• _GOAL OF THE EXERCISE_:
Without including the pictures, copy out every line below.

(Collected data)
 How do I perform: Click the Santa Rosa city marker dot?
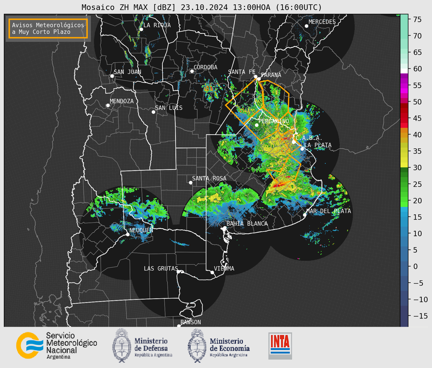coord(191,182)
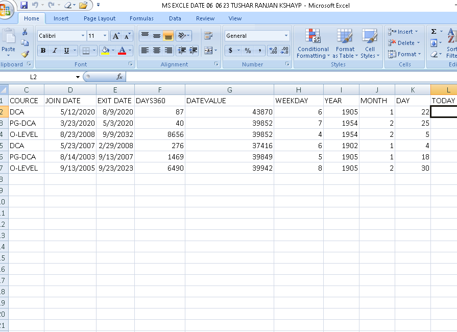The height and width of the screenshot is (332, 457).
Task: Switch to the Page Layout tab
Action: [100, 18]
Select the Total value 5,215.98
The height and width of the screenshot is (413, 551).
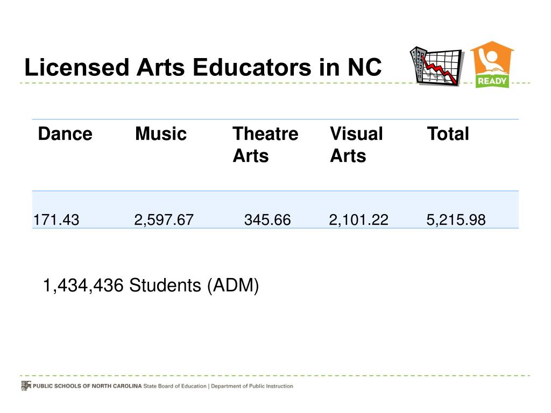tap(456, 220)
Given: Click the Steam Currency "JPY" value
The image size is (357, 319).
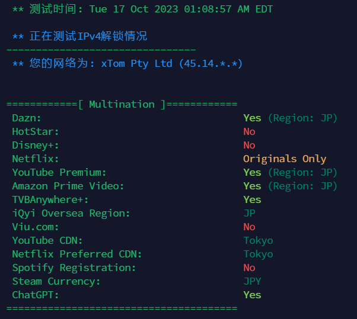Looking at the screenshot, I should (x=252, y=281).
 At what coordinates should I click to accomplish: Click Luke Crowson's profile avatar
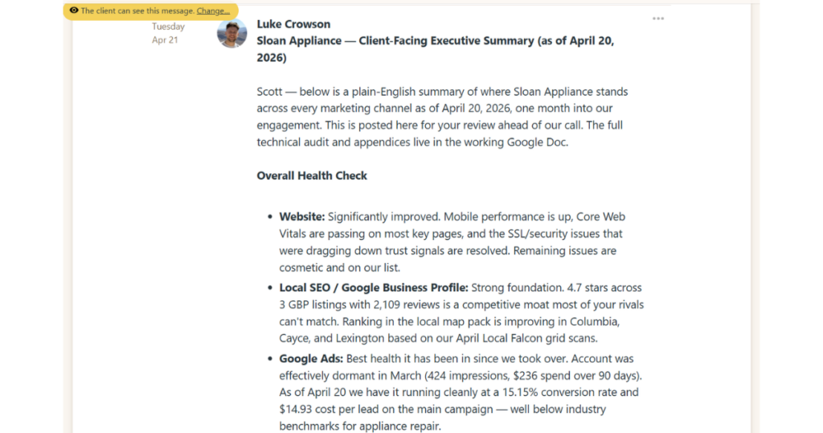232,33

• _YOUR SOLUTION_:
 How do I perform: Click the Santa Rosa city marker dot?
coord(191,182)
The height and width of the screenshot is (332, 457).
Task: Switch to the Page Layout tab
Action: [100, 18]
Select the Total value 5,215.98
The height and width of the screenshot is (413, 551).
tap(456, 220)
Given: Click the Steam Currency "JPY" value
The image size is (357, 319).
Looking at the screenshot, I should (x=252, y=281).
 At what coordinates should I click to accomplish: Click Luke Crowson's profile avatar
232,33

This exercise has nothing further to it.